A feature that doesn't work, but only barely does what it says it will do.
For buying the professional series cards from one of the top graphics manufacturers you would think that given their documentation it wouldn't be as hard to get working as anything else that is promised on the side of the tin.
But no, it's absolutely broken in Linux and takes five minutes of flashing screens to set up in Windows.
In Windows: It takes FIVE FULL MINUTES OF FLASHING SCREENS, during the configuration process as everything is applied one part at a time. The 'disable` button is a lie, it deletes the configuration entirely, followed by more flashing as it unsets the display settings. And worst of all, any displays not in Mosaic will be entirely disabled until Mosaic is unset. At the end of the process, if you decided to look away from the hellscape on screen, there is a 15 second countdown asking if the display settings are fine before automatically unsetting everything.
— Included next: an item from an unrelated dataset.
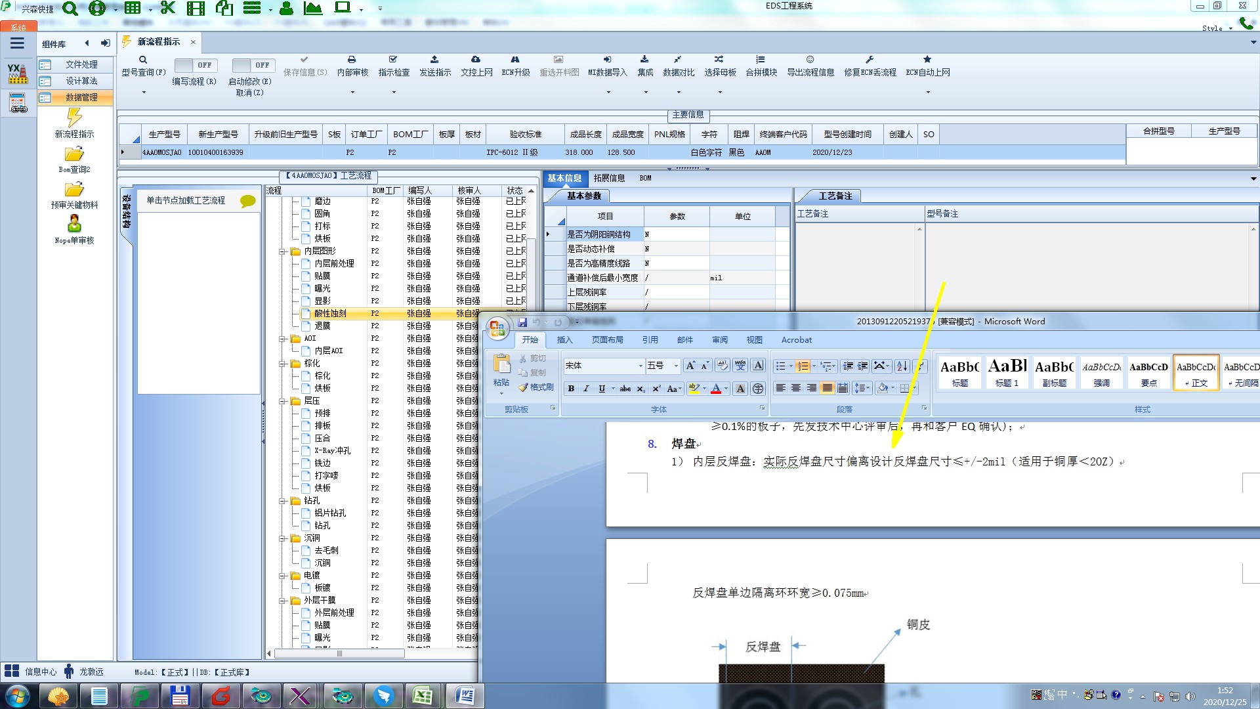Click the ECN自动上网 star icon
The image size is (1260, 709).
(927, 60)
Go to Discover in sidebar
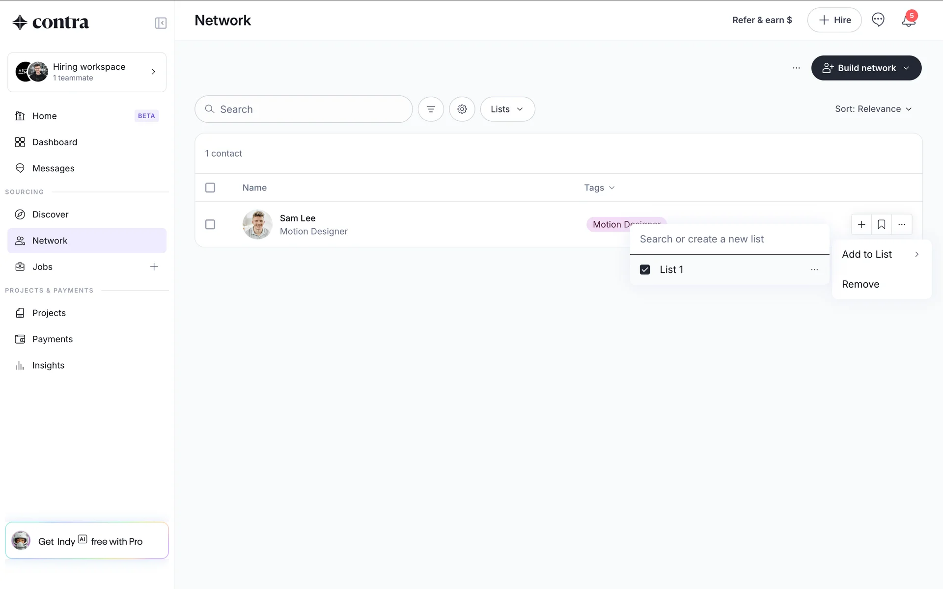The height and width of the screenshot is (589, 943). 50,214
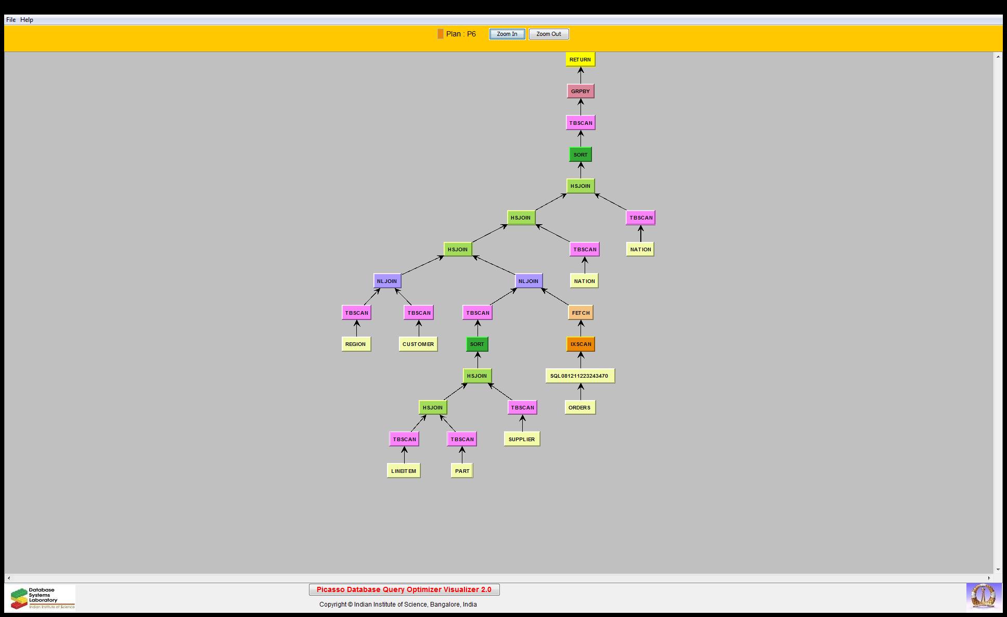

In Linux (proprietary drivers): it refuses to work. at least with two cards. There are four documented xorg settings to work with, Mosaic, BaseMosaic, SLI, and TwinView. These all fail, especially with the default package config for "baselayout" that is first used for xorg.
Mosaic cannot be set, as it should be BaseMosaic. BaseMosaic is enabled by Mosaic. Mosaic and BaseMosaic cannot both be set. Aborting. BaseMosaic cannot be set, because SLI is enabled. SLI is automatically enabled if BaseMosaic is enabled. Aborting. SLI refuses to open a screen. There are no screens in config (there are, they can't be used with glxserver, which is the only method that works without Mosaic). Device in "PCI:1:0:0" is in SLI. Aborting.
Settings given by the nvidia-settings tool break on reboot, giving an invalid config that result in one of the above.
I just want to combine multiple displays into one. I end up faking the resolution of one display to stretch across some of the others in xrandr, I work with the panning. I discard Mosaic into the fire and manually set displays.